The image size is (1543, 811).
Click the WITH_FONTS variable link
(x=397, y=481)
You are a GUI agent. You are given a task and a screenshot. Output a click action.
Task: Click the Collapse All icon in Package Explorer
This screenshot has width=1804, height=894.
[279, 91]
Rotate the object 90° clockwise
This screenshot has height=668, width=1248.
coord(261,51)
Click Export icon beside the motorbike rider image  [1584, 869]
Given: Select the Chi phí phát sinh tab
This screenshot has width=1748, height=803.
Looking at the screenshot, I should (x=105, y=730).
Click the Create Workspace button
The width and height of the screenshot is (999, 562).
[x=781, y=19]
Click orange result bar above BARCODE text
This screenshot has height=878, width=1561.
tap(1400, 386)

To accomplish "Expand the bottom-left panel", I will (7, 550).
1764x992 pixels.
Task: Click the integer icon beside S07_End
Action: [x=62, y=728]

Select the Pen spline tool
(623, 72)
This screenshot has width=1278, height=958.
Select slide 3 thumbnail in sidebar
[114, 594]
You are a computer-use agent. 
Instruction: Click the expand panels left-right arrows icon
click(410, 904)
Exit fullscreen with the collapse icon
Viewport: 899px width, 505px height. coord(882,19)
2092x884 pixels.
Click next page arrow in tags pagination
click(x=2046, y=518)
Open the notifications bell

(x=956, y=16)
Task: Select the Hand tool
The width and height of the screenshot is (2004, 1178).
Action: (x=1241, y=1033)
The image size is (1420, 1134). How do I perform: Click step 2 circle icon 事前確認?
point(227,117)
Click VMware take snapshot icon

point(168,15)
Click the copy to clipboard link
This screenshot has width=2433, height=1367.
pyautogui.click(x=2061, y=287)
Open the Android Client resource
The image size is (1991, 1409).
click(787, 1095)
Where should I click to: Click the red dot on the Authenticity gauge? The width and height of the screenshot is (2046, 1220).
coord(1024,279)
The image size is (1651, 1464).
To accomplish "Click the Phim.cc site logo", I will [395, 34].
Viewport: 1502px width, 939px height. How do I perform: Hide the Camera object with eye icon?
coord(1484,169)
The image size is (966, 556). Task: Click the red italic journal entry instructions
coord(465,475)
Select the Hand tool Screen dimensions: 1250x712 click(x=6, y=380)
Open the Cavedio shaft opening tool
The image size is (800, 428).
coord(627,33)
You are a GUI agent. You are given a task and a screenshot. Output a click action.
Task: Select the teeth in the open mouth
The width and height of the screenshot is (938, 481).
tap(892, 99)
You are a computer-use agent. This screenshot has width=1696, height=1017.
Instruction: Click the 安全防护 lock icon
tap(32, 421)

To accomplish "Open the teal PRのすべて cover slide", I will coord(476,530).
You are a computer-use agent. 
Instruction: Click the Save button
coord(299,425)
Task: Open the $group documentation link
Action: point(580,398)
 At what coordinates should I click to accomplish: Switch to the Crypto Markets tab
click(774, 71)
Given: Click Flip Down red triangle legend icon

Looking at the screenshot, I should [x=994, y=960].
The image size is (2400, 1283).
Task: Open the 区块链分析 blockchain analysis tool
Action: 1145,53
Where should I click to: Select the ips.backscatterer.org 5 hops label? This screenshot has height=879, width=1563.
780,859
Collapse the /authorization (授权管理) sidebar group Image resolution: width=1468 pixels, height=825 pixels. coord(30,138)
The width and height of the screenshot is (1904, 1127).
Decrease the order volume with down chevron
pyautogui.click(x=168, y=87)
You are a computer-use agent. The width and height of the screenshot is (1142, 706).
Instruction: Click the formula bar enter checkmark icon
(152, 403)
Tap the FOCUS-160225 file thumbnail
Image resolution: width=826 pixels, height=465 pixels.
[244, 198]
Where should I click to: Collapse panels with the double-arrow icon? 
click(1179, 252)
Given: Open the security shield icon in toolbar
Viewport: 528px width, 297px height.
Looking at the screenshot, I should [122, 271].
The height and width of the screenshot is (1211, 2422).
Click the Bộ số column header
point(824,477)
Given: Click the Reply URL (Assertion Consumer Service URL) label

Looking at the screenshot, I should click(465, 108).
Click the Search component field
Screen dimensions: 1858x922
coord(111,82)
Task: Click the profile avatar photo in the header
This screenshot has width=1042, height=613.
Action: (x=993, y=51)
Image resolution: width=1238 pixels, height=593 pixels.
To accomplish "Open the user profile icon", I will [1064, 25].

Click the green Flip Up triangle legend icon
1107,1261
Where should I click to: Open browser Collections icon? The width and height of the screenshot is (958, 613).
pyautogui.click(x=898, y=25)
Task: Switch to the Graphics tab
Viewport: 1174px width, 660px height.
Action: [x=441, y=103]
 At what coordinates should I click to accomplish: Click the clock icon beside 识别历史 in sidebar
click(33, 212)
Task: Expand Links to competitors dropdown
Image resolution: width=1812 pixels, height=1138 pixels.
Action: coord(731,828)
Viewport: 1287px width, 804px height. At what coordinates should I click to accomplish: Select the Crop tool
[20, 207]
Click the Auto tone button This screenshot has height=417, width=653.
-.-.-
WHAT TO WORK ON:
Could you find every line in the records above that has the string "profile" and copy it?

EXERCISE SOLUTION:
Task: Click the profile avatar photo in the header
To accomplish "Open the user profile icon", I will [1064, 25].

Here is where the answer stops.